═════ Raw data ═════

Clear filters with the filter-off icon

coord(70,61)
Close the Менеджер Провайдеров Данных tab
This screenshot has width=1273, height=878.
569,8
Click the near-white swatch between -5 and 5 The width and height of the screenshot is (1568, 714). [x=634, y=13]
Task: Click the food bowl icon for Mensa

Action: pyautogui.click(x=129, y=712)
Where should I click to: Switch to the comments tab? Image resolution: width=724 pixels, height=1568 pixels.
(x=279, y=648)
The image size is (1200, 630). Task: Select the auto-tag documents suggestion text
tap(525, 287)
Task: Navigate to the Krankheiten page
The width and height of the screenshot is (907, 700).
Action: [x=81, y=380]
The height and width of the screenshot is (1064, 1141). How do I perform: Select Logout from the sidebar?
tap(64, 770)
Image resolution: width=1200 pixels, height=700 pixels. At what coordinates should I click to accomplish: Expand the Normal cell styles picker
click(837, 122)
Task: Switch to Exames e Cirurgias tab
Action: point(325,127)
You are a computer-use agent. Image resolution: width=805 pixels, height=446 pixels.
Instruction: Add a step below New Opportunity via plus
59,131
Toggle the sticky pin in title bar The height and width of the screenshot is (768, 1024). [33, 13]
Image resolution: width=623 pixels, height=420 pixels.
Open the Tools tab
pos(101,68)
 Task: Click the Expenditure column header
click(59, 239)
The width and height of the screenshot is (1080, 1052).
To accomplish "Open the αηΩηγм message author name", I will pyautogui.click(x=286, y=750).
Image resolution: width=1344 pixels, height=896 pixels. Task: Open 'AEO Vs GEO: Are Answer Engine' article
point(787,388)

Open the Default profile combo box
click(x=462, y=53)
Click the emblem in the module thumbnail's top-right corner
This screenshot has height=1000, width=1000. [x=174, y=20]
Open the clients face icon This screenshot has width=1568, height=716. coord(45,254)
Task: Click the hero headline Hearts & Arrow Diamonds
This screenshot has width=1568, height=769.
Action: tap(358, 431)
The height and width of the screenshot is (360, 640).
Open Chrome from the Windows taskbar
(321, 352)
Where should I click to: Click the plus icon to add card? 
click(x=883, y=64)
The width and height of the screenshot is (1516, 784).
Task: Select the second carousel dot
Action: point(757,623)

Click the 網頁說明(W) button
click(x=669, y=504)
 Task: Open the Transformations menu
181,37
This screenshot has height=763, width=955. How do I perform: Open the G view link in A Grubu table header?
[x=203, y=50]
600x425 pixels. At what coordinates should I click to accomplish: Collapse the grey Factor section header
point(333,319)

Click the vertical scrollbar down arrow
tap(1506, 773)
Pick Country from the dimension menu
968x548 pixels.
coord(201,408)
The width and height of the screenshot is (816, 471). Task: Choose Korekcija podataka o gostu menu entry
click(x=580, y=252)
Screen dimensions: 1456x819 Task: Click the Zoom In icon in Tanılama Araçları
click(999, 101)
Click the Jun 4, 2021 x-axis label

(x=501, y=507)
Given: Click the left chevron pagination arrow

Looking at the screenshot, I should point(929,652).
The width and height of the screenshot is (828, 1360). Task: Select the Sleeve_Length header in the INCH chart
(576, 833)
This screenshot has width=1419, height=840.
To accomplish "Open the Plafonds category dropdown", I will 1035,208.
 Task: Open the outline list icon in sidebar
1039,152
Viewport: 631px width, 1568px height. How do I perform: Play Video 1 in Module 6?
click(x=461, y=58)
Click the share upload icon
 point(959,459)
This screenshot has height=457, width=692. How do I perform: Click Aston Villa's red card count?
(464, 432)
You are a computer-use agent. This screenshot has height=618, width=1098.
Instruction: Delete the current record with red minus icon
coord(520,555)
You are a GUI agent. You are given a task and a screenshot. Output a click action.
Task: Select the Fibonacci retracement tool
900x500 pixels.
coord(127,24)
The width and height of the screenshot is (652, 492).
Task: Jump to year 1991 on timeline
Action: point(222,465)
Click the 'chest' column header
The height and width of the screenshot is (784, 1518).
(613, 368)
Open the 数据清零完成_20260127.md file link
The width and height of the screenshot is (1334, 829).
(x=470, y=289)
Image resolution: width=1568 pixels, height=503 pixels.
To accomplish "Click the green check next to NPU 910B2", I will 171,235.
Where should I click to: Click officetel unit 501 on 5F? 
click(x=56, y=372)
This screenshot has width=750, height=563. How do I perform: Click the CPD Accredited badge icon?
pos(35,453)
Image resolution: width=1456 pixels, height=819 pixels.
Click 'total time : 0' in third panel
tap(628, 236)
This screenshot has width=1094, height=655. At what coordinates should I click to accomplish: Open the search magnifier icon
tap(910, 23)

═════

*Request*:
Please rewrite the part of the listing above that opens with the line containing "Image resolution: width=1568" and closes with the line containing "pos(35,453)" as a JSON list of strings, one string per line, skipping any blank lines.

*Written response*:
[
  "Image resolution: width=1568 pixels, height=503 pixels.",
  "To accomplish \"Click the green check next to NPU 910B2\", I will 171,235.",
  "Where should I click to: Click officetel unit 501 on 5F? ",
  "click(x=56, y=372)",
  "This screenshot has width=750, height=563. How do I perform: Click the CPD Accredited badge icon?",
  "pos(35,453)"
]